Action item:
What you return must match the data exactly, line for line.

....................

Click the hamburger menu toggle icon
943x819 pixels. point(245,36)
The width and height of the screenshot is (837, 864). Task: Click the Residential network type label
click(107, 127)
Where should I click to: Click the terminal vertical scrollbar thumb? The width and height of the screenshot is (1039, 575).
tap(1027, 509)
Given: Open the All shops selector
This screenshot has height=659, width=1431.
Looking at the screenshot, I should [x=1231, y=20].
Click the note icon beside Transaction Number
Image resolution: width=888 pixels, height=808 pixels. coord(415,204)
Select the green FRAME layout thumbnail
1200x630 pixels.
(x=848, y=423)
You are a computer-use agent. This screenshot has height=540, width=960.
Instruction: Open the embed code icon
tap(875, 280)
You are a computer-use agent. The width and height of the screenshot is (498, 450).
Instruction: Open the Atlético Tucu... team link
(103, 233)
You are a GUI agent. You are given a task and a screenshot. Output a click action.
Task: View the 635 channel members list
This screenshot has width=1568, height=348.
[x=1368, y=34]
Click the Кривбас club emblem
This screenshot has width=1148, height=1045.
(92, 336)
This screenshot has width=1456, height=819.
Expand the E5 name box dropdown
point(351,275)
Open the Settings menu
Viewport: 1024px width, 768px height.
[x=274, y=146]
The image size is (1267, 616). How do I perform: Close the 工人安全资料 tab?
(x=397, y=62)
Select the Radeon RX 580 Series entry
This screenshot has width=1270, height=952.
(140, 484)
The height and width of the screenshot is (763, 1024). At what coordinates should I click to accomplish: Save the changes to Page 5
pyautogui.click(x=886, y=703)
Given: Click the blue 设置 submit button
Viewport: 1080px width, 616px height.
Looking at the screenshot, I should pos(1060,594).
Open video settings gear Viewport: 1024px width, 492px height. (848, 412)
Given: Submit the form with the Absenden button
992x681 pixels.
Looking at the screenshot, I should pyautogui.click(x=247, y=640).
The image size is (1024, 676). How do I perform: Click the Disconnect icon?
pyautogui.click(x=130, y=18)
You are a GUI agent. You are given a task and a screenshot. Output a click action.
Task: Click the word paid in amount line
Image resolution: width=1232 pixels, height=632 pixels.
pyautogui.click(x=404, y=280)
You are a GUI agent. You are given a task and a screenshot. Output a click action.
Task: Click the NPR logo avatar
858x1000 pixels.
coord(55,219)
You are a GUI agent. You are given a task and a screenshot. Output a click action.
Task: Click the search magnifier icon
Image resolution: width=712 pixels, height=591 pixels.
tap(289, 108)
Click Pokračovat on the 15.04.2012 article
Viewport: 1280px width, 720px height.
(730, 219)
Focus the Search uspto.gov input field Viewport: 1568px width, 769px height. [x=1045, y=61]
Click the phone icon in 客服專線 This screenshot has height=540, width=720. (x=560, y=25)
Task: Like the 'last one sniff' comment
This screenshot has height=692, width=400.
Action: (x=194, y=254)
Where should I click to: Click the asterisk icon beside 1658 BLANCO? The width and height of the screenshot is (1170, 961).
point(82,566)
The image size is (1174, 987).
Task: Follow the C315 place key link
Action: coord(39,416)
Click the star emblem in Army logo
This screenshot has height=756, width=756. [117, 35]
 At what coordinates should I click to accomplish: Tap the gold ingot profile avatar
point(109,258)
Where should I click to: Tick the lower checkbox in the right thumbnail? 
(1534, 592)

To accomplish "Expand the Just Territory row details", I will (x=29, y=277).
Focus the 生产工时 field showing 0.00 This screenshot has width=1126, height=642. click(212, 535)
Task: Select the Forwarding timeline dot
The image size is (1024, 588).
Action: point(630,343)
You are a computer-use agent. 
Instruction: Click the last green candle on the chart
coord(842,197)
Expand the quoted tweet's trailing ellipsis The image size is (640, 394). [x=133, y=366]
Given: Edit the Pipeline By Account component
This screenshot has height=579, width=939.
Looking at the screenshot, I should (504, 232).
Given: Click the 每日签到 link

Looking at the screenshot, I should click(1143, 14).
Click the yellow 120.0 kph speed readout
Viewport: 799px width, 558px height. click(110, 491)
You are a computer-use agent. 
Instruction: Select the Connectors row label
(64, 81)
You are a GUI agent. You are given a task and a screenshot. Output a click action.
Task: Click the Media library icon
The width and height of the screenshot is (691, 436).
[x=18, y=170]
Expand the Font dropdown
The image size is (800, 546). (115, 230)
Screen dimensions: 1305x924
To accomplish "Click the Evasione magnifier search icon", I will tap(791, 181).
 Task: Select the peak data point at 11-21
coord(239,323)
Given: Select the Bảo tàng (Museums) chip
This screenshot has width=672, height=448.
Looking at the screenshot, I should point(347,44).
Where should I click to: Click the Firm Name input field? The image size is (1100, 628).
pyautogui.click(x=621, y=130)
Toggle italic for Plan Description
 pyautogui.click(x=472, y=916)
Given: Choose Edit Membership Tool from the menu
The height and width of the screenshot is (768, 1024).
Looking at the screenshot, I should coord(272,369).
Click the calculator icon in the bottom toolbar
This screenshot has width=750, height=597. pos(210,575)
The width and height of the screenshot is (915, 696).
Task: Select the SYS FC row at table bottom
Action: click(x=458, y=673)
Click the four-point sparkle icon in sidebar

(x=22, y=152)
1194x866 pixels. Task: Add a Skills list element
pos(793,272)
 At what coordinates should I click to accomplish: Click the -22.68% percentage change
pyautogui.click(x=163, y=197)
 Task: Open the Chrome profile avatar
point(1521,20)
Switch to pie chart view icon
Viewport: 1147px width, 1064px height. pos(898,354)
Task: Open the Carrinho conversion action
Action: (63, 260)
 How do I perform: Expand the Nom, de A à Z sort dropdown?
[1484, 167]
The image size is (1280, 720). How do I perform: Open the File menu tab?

....................

Task response:
Click the hamburger menu toggle icon
943x819 pixels. point(245,36)
The width and height of the screenshot is (837, 864). Task: Click the Residential network type label
click(107, 127)
Where should I click to: Click the terminal vertical scrollbar thumb? The width and height of the screenshot is (1039, 575).
tap(1027, 509)
Given: Open the All shops selector
This screenshot has height=659, width=1431.
Looking at the screenshot, I should [x=1231, y=20].
Click the note icon beside Transaction Number
Image resolution: width=888 pixels, height=808 pixels. coord(415,204)
Select the green FRAME layout thumbnail
1200x630 pixels.
(x=848, y=423)
You are a computer-use agent. This screenshot has height=540, width=960.
Instruction: Open the embed code icon
tap(875, 280)
You are a computer-use agent. The width and height of the screenshot is (498, 450).
Instruction: Open the Atlético Tucu... team link
(103, 233)
You are a GUI agent. You are given a task and a screenshot. Output a click action.
Task: View the 635 channel members list
This screenshot has width=1568, height=348.
[x=1368, y=34]
Click the Кривбас club emblem
This screenshot has width=1148, height=1045.
(92, 336)
This screenshot has width=1456, height=819.
Expand the E5 name box dropdown
point(351,275)
Open the Settings menu
Viewport: 1024px width, 768px height.
[x=274, y=146]
The image size is (1267, 616). How do I perform: Close the 工人安全资料 tab?
(x=397, y=62)
Select the Radeon RX 580 Series entry
This screenshot has width=1270, height=952.
(140, 484)
The height and width of the screenshot is (763, 1024). At what coordinates should I click to accomplish: Save the changes to Page 5
pyautogui.click(x=886, y=703)
Given: Click the blue 设置 submit button
Viewport: 1080px width, 616px height.
Looking at the screenshot, I should pos(1060,594).
Open video settings gear Viewport: 1024px width, 492px height. (848, 412)
Given: Submit the form with the Absenden button
992x681 pixels.
Looking at the screenshot, I should pyautogui.click(x=247, y=640).
The image size is (1024, 676). How do I perform: Click the Disconnect icon?
pyautogui.click(x=130, y=18)
You are a GUI agent. You are given a task and a screenshot. Output a click action.
Task: Click the word paid in amount line
Image resolution: width=1232 pixels, height=632 pixels.
pyautogui.click(x=404, y=280)
You are a GUI agent. You are given a task and a screenshot. Output a click action.
Task: Click the NPR logo avatar
858x1000 pixels.
coord(55,219)
You are a GUI agent. You are given a task and a screenshot. Output a click action.
Task: Click the search magnifier icon
Image resolution: width=712 pixels, height=591 pixels.
tap(289, 108)
Click Pokračovat on the 15.04.2012 article
Viewport: 1280px width, 720px height.
(730, 219)
Focus the Search uspto.gov input field Viewport: 1568px width, 769px height. [x=1045, y=61]
Click the phone icon in 客服專線 This screenshot has height=540, width=720. (x=560, y=25)
Task: Like the 'last one sniff' comment
This screenshot has height=692, width=400.
Action: (x=194, y=254)
Where should I click to: Click the asterisk icon beside 1658 BLANCO? The width and height of the screenshot is (1170, 961).
point(82,566)
The image size is (1174, 987).
Task: Follow the C315 place key link
Action: coord(39,416)
Click the star emblem in Army logo
This screenshot has height=756, width=756. [117, 35]
 At what coordinates should I click to accomplish: Tap the gold ingot profile avatar
point(109,258)
Where should I click to: Tick the lower checkbox in the right thumbnail? 
(1534, 592)

To accomplish "Expand the Just Territory row details", I will (x=29, y=277).
Focus the 生产工时 field showing 0.00 This screenshot has width=1126, height=642. click(212, 535)
Task: Select the Forwarding timeline dot
The image size is (1024, 588).
Action: point(630,343)
You are a computer-use agent. 
Instruction: Click the last green candle on the chart
coord(842,197)
Expand the quoted tweet's trailing ellipsis The image size is (640, 394). [x=133, y=366]
Given: Edit the Pipeline By Account component
This screenshot has height=579, width=939.
Looking at the screenshot, I should (504, 232).
Given: Click the 每日签到 link

Looking at the screenshot, I should click(1143, 14).
Click the yellow 120.0 kph speed readout
Viewport: 799px width, 558px height. click(110, 491)
You are a computer-use agent. 
Instruction: Select the Connectors row label
(64, 81)
You are a GUI agent. You are given a task and a screenshot. Output a click action.
Task: Click the Media library icon
The width and height of the screenshot is (691, 436).
[x=18, y=170]
Expand the Font dropdown
The image size is (800, 546). (115, 230)
Screen dimensions: 1305x924
To accomplish "Click the Evasione magnifier search icon", I will tap(791, 181).
 Task: Select the peak data point at 11-21
coord(239,323)
Given: Select the Bảo tàng (Museums) chip
This screenshot has width=672, height=448.
Looking at the screenshot, I should point(347,44).
Where should I click to: Click the Firm Name input field? The image size is (1100, 628).
pyautogui.click(x=621, y=130)
Toggle italic for Plan Description
 pyautogui.click(x=472, y=916)
Given: Choose Edit Membership Tool from the menu
The height and width of the screenshot is (768, 1024).
Looking at the screenshot, I should coord(272,369).
Click the calculator icon in the bottom toolbar
This screenshot has width=750, height=597. pos(210,575)
The width and height of the screenshot is (915, 696).
Task: Select the SYS FC row at table bottom
Action: click(x=458, y=673)
Click the four-point sparkle icon in sidebar

(x=22, y=152)
1194x866 pixels. Task: Add a Skills list element
pos(793,272)
 At what coordinates should I click to accomplish: Click the -22.68% percentage change
pyautogui.click(x=163, y=197)
 Task: Open the Chrome profile avatar
point(1521,20)
Switch to pie chart view icon
Viewport: 1147px width, 1064px height. pos(898,354)
Task: Open the Carrinho conversion action
Action: (63, 260)
 How do I perform: Expand the Nom, de A à Z sort dropdown?
[1484, 167]
The image size is (1280, 720). How do I perform: Open the File menu tab?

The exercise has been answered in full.